Start of EXCERPTED RECORDS
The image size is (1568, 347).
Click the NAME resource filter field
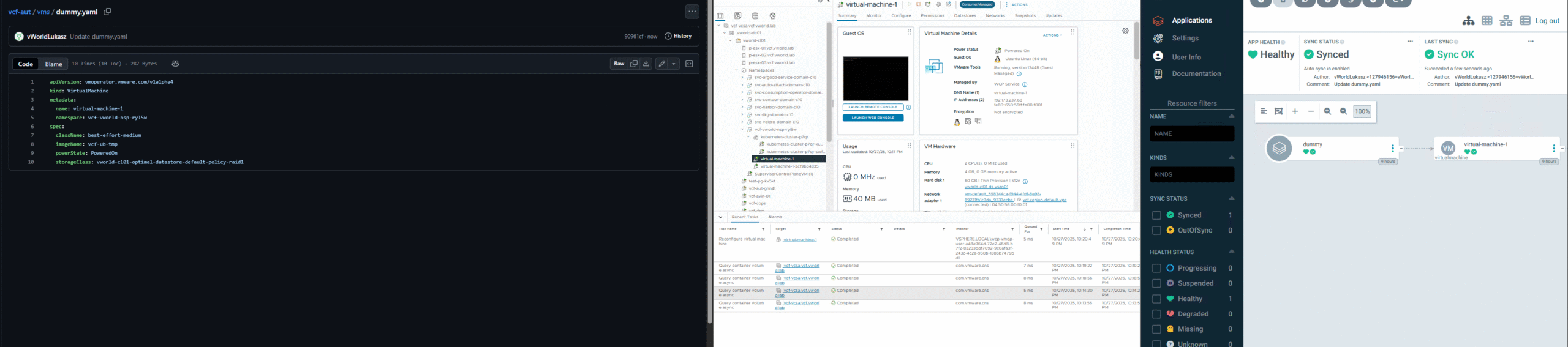(x=1191, y=133)
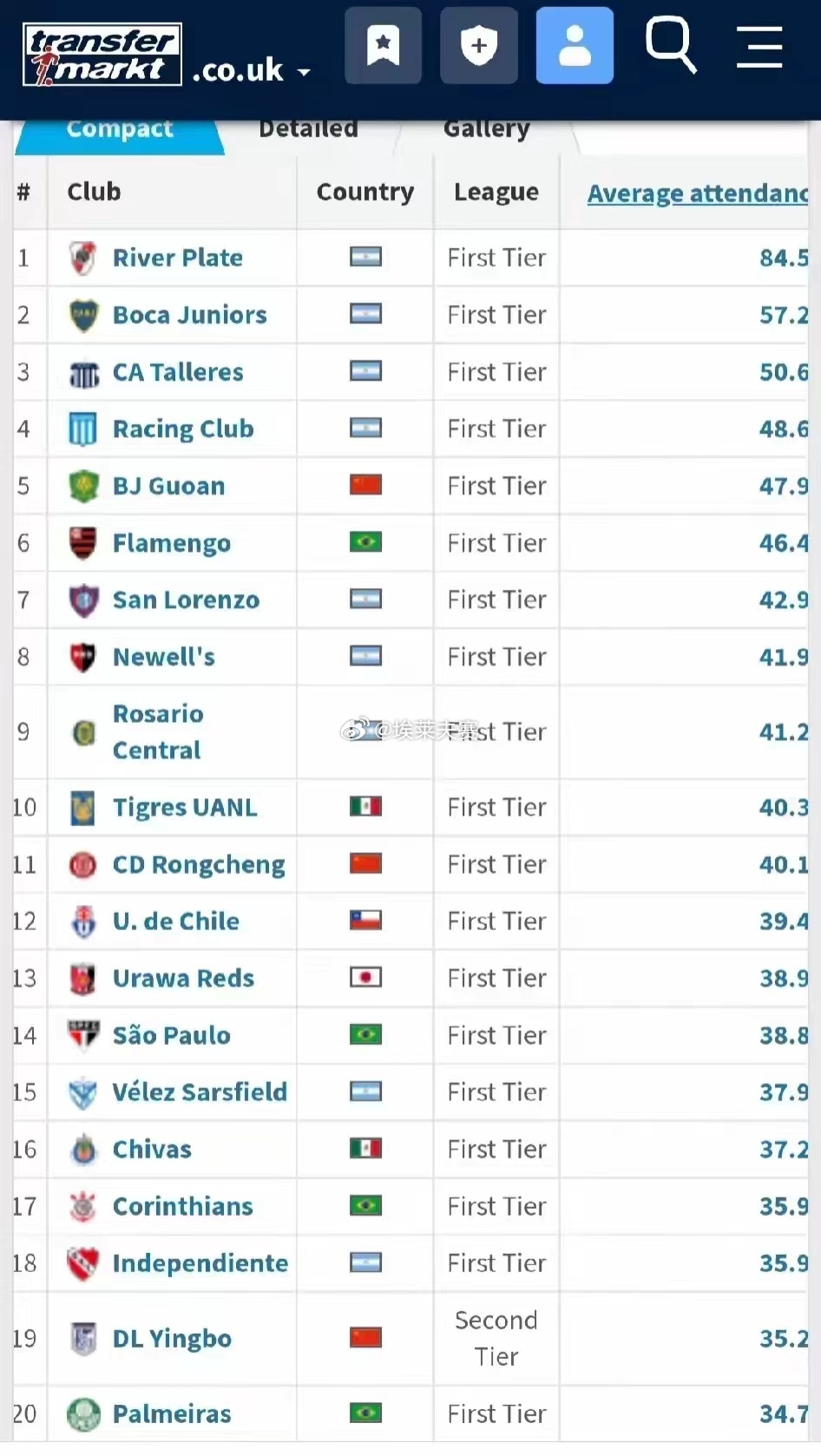Click the River Plate club crest
This screenshot has width=821, height=1456.
coord(83,258)
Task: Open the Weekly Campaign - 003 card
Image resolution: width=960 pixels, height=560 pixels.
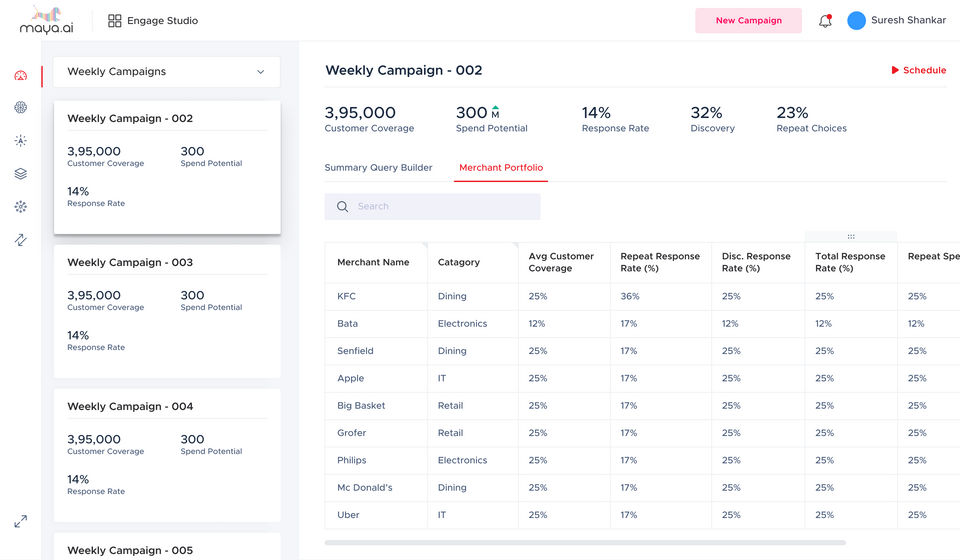Action: click(167, 312)
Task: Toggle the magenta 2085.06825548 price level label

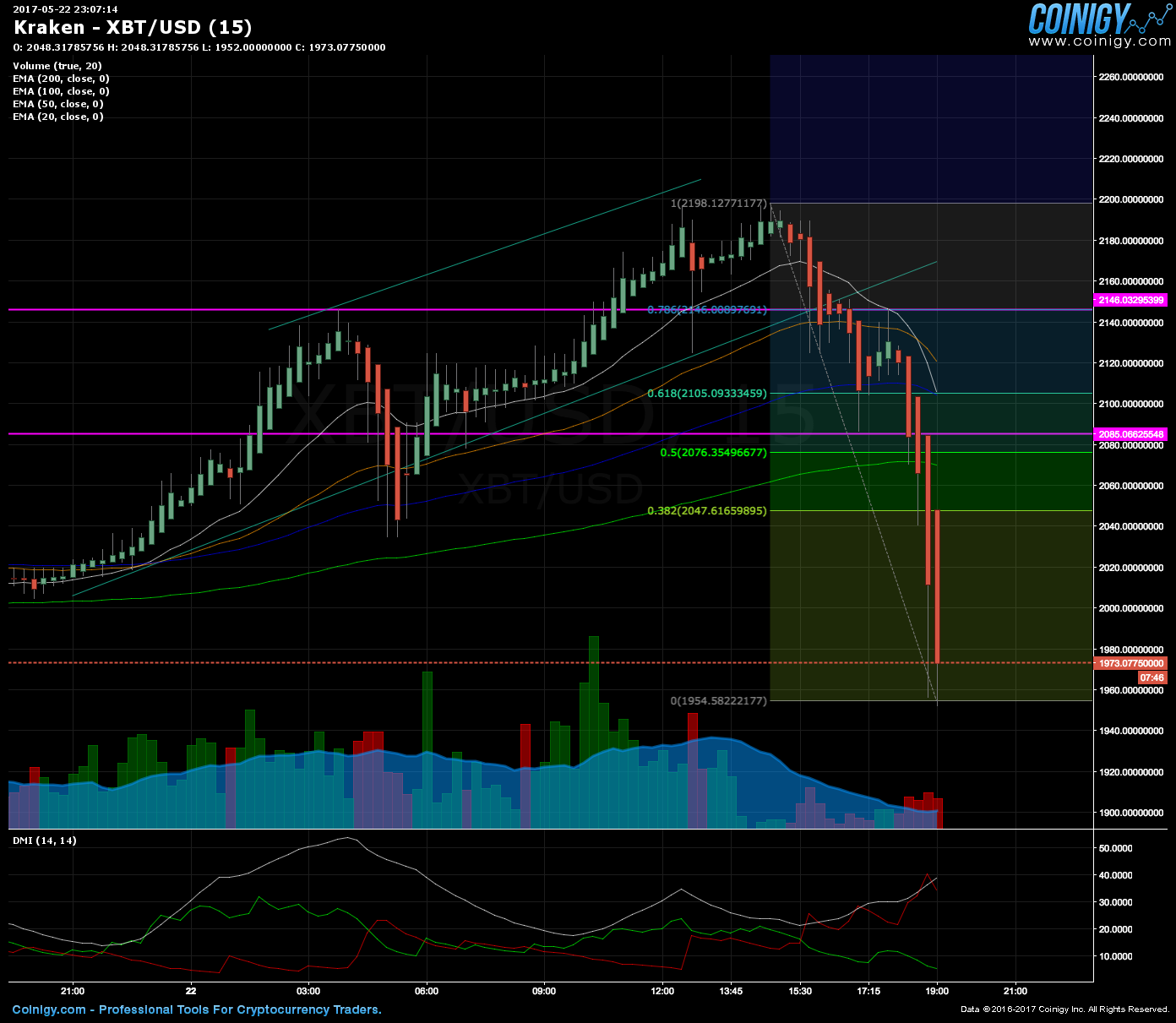Action: [1131, 434]
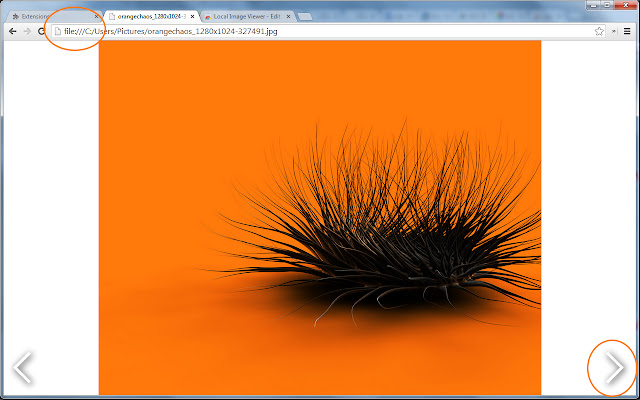Close the orangechaos image tab
Viewport: 640px width, 400px height.
[191, 17]
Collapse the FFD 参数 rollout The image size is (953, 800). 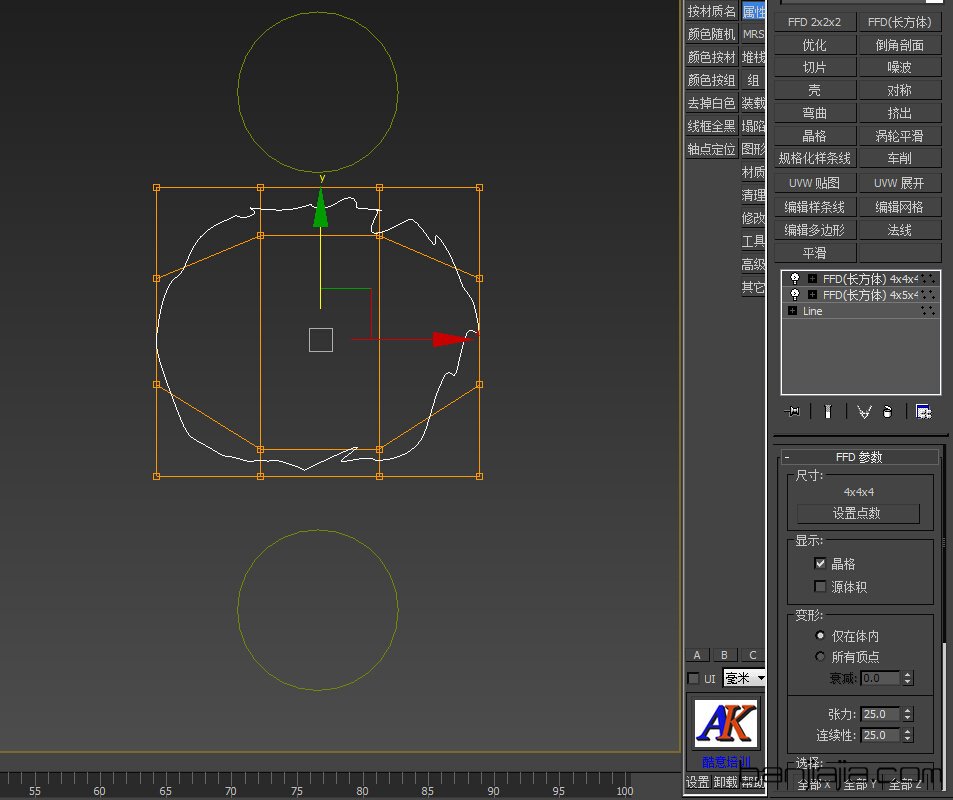point(788,457)
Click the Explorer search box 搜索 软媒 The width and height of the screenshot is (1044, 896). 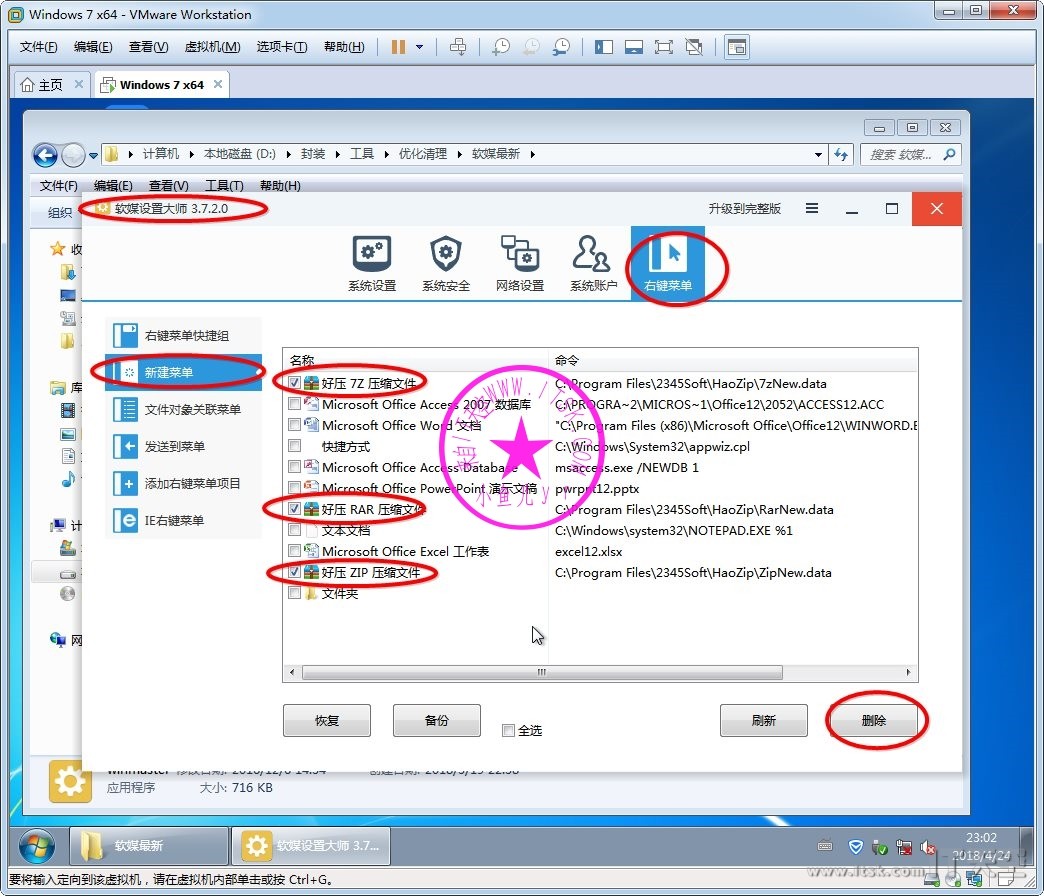905,155
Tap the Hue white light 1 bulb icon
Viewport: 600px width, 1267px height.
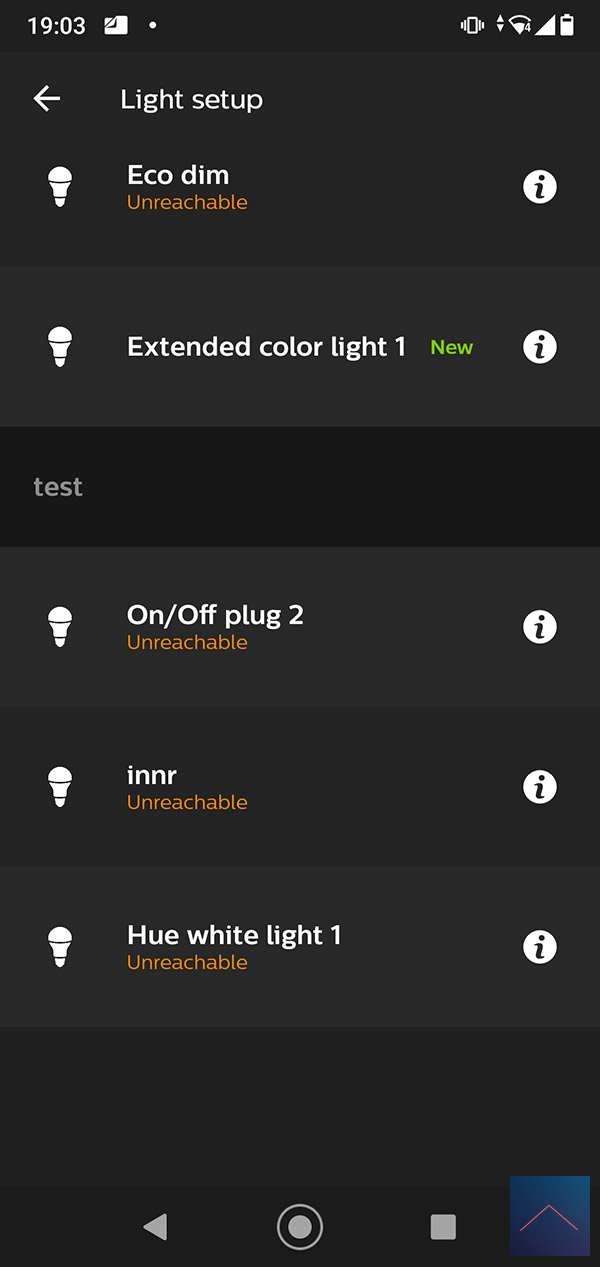60,947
End of EXCERPTED RECORDS
EXERCISE: What is needed is a word-for-word repeat of every line from the line with "Tap the Hue white light 1 bulb icon" to the end of the entries above; leave out the pictures.

REPLY TO THE TASK:
Tap the Hue white light 1 bulb icon
Viewport: 600px width, 1267px height.
60,947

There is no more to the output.